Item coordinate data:
★ ★ ★ ★ ★

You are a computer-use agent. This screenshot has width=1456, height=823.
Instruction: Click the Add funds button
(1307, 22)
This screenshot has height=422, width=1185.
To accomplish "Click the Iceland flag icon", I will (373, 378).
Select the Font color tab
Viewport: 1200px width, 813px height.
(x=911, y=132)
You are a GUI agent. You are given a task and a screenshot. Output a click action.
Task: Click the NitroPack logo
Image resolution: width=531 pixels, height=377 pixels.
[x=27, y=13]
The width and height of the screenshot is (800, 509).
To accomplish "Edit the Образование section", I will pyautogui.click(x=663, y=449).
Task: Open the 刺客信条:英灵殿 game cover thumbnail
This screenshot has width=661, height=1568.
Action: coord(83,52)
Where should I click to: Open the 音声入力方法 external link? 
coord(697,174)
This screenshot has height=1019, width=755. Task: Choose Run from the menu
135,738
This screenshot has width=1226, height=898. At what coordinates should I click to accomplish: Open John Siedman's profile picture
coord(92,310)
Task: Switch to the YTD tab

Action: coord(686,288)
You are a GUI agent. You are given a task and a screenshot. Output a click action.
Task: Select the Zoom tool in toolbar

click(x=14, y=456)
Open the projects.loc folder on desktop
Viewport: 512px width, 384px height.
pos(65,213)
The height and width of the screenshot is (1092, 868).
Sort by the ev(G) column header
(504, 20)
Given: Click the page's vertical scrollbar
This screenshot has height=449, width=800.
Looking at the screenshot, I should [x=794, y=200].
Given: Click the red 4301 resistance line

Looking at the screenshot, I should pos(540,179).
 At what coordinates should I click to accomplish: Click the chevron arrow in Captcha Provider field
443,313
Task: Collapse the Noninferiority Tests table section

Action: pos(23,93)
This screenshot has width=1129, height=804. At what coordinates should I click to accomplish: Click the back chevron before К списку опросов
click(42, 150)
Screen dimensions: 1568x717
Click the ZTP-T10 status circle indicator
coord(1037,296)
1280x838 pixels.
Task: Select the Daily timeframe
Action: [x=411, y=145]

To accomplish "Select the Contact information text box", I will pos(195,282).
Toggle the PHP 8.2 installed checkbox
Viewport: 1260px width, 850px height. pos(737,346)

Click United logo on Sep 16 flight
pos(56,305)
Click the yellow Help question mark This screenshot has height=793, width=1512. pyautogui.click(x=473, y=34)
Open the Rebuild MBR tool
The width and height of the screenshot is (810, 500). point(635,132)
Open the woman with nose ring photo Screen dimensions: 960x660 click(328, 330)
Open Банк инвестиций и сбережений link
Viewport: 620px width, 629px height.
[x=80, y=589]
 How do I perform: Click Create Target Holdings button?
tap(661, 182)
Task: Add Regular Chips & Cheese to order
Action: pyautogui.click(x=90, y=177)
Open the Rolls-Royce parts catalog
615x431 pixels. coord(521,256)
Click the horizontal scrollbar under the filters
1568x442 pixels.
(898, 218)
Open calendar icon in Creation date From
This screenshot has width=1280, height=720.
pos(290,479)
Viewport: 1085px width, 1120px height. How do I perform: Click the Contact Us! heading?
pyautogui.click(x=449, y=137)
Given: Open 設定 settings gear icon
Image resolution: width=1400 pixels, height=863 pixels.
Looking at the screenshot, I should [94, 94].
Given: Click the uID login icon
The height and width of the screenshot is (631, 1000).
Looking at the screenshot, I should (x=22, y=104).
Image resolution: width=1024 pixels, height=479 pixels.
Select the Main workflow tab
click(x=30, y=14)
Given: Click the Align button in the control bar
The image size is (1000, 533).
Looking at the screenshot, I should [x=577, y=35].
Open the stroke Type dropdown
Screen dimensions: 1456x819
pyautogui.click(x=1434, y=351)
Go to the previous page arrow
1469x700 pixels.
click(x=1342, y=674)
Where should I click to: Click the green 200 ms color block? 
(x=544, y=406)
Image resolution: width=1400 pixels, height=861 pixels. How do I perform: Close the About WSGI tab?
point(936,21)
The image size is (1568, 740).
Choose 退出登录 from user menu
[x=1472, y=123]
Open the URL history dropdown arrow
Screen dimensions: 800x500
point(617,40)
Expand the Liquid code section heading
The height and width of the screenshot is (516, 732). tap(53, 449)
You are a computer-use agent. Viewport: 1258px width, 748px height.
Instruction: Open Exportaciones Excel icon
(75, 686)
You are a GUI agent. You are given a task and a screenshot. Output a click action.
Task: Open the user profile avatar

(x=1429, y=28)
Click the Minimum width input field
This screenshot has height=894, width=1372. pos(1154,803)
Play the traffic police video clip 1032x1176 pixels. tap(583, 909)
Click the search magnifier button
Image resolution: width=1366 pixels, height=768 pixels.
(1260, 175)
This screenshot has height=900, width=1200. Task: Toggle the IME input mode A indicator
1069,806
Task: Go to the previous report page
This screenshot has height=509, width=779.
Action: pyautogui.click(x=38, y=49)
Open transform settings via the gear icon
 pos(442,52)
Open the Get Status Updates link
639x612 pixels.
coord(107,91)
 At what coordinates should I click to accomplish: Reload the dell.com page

★ ★ ★ ★ ★

What the exercise asks | Convert these records into a JSON list of strings with one string per line, omitting blank lines.

Answer to the problem |
[
  "You are a computer-use agent. This screenshot has width=1456, height=823.",
  "Instruction: Click the Add funds button",
  "(1307, 22)",
  "This screenshot has height=422, width=1185.",
  "To accomplish \"Click the Iceland flag icon\", I will (373, 378).",
  "Select the Font color tab",
  "Viewport: 1200px width, 813px height.",
  "(x=911, y=132)",
  "You are a GUI agent. You are given a task and a screenshot. Output a click action.",
  "Task: Click the NitroPack logo",
  "Image resolution: width=531 pixels, height=377 pixels.",
  "[x=27, y=13]",
  "The width and height of the screenshot is (800, 509).",
  "To accomplish \"Edit the Образование section\", I will pyautogui.click(x=663, y=449).",
  "Task: Open the 刺客信条:英灵殿 game cover thumbnail",
  "This screenshot has width=661, height=1568.",
  "Action: coord(83,52)",
  "Where should I click to: Open the 音声入力方法 external link? ",
  "coord(697,174)",
  "This screenshot has height=1019, width=755. Task: Choose Run from the menu",
  "135,738",
  "This screenshot has width=1226, height=898. At what coordinates should I click to accomplish: Open John Siedman's profile picture",
  "coord(92,310)",
  "Task: Switch to the YTD tab",
  "Action: coord(686,288)",
  "You are a GUI agent. You are given a task and a screenshot. Output a click action.",
  "Task: Select the Zoom tool in toolbar",
  "click(x=14, y=456)",
  "Open the projects.loc folder on desktop",
  "Viewport: 512px width, 384px height.",
  "pos(65,213)",
  "The height and width of the screenshot is (1092, 868).",
  "Sort by the ev(G) column header",
  "(504, 20)",
  "Given: Click the page's vertical scrollbar",
  "This screenshot has height=449, width=800.",
  "Looking at the screenshot, I should [x=794, y=200].",
  "Given: Click the red 4301 resistance line",
  "Looking at the screenshot, I should pos(540,179).",
  " At what coordinates should I click to accomplish: Click the chevron arrow in Captcha Provider field",
  "443,313",
  "Task: Collapse the Noninferiority Tests table section",
  "Action: pos(23,93)",
  "This screenshot has width=1129, height=804. At what coordinates should I click to accomplish: Click the back chevron before К списку опросов",
  "click(42, 150)",
  "Screen dimensions: 1568x717",
  "Click the ZTP-T10 status circle indicator",
  "coord(1037,296)",
  "1280x838 pixels.",
  "Task: Select the Daily timeframe",
  "Action: [x=411, y=145]",
  "To accomplish \"Select the Contact information text box\", I will pos(195,282).",
  "Toggle the PHP 8.2 installed checkbox",
  "Viewport: 1260px width, 850px height. pos(737,346)",
  "Click United logo on Sep 16 flight",
  "pos(56,305)",
  "Click the yellow Help question mark This screenshot has height=793, width=1512. pyautogui.click(x=473, y=34)",
  "Open the Rebuild MBR tool",
  "The width and height of the screenshot is (810, 500). point(635,132)",
  "Open the woman with nose ring photo Screen dimensions: 960x660 click(328, 330)",
  "Open Банк инвестиций и сбережений link",
  "Viewport: 620px width, 629px height.",
  "[x=80, y=589]",
  " How do I perform: Click Create Target Holdings button?",
  "tap(661, 182)",
  "Task: Add Regular Chips & Cheese to order",
  "Action: pyautogui.click(x=90, y=177)",
  "Open the Rolls-Royce parts catalog",
  "615x431 pixels. coord(521,256)",
  "Click the horizontal scrollbar under the filters",
  "1568x442 pixels.",
  "(898, 218)",
  "Open calendar icon in Creation date From",
  "This screenshot has width=1280, height=720.",
  "pos(290,479)",
  "Viewport: 1085px width, 1120px height. How do I perform: Click the Contact Us! heading?",
  "pyautogui.click(x=449, y=137)",
  "Given: Open 設定 settings gear icon",
  "Image resolution: width=1400 pixels, height=863 pixels.",
  "Looking at the screenshot, I should [94, 94].",
  "Given: Click the uID login icon",
  "The height and width of the screenshot is (631, 1000).",
  "Looking at the screenshot, I should (x=22, y=104).",
  "Image resolution: width=1024 pixels, height=479 pixels.",
  "Select the Main workflow tab",
  "click(x=30, y=14)",
  "Given: Click the Align button in the control bar",
  "The image size is (1000, 533).",
  "Looking at the screenshot, I should [x=577, y=35].",
  "Open the stroke Type dropdown",
  "Screen dimensions: 1456x819",
  "pyautogui.click(x=1434, y=351)",
  "Go to the previous page arrow",
  "1469x700 pixels.",
  "click(x=1342, y=674)",
  "Where should I click to: Click the green 200 ms color block? ",
  "(x=544, y=406)",
  "Image resolution: width=1400 pixels, height=861 pixels. How do I perform: Close the About WSGI tab?",
  "point(936,21)",
  "The image size is (1568, 740).",
  "Choose 退出登录 from user menu",
  "[x=1472, y=123]",
  "Open the URL history dropdown arrow",
  "Screen dimensions: 800x500",
  "point(617,40)",
  "Expand the Liquid code section heading",
  "The height and width of the screenshot is (516, 732). tap(53, 449)",
  "You are a computer-use agent. Viewport: 1258px width, 748px height.",
  "Instruction: Open Exportaciones Excel icon",
  "(75, 686)",
  "You are a GUI agent. You are given a task and a screenshot. Output a click action.",
  "Task: Open the user profile avatar",
  "(x=1429, y=28)",
  "Click the Minimum width input field",
  "This screenshot has height=894, width=1372. pos(1154,803)",
  "Play the traffic police video clip 1032x1176 pixels. tap(583, 909)",
  "Click the search magnifier button",
  "Image resolution: width=1366 pixels, height=768 pixels.",
  "(1260, 175)",
  "This screenshot has height=900, width=1200. Task: Toggle the IME input mode A indicator",
  "1069,806",
  "Task: Go to the previous report page",
  "This screenshot has height=509, width=779.",
  "Action: pyautogui.click(x=38, y=49)",
  "Open transform settings via the gear icon",
  " pos(442,52)",
  "Open the Get Status Updates link",
  "639x612 pixels.",
  "coord(107,91)",
  " At what coordinates should I click to accomplish: Reload the dell.com page"
]